WORK TASK:
The required output is the lines below from the line containing "Open Home tab" to the line containing "The width and height of the screenshot is (1511, 812).", inclusive, retyped exactly. No other lines belong in it.

RAW DATA:
────────────────
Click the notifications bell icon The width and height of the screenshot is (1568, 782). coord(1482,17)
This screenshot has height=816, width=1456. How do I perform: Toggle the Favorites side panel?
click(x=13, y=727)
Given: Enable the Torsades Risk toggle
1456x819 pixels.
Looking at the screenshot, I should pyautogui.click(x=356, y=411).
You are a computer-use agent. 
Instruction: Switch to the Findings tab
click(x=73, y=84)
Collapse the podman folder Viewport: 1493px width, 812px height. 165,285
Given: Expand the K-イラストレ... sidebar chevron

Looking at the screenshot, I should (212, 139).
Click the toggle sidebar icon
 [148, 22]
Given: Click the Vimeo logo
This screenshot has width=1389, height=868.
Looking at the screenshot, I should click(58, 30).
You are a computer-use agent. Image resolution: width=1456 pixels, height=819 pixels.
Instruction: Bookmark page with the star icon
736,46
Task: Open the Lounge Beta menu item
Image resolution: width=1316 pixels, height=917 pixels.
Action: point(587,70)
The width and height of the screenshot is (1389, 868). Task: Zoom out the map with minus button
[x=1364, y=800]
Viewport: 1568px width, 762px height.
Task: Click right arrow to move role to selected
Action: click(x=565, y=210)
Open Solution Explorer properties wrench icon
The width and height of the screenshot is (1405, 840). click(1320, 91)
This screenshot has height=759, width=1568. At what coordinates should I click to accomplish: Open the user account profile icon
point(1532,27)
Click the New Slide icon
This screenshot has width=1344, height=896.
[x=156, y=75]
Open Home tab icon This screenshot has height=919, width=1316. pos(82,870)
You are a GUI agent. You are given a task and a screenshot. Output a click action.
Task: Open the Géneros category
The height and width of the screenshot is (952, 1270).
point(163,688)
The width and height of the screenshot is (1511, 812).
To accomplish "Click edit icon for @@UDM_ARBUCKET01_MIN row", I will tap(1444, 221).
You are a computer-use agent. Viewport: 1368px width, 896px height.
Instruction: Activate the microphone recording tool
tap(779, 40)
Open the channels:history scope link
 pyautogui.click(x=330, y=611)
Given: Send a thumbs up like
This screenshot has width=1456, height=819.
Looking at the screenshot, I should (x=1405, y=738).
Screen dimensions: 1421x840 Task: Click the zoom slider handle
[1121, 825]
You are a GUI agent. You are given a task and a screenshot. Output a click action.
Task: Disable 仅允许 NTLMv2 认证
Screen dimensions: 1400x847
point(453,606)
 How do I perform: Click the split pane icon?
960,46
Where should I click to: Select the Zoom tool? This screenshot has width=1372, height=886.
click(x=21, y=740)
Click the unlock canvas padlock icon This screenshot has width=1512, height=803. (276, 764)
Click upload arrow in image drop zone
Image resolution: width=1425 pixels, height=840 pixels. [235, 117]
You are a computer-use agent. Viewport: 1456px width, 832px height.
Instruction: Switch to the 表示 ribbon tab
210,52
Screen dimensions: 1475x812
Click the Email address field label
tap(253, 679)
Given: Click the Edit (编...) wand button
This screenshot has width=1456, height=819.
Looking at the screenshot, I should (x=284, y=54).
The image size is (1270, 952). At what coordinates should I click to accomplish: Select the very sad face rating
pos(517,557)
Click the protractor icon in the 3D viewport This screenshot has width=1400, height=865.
────────────────
ANSWER TO THIS EXERCISE:
Open Home tab icon This screenshot has height=919, width=1316. pos(82,870)
You are a GUI agent. You are given a task and a screenshot. Output a click action.
Task: Open the Géneros category
The height and width of the screenshot is (952, 1270).
point(163,688)
The width and height of the screenshot is (1511, 812).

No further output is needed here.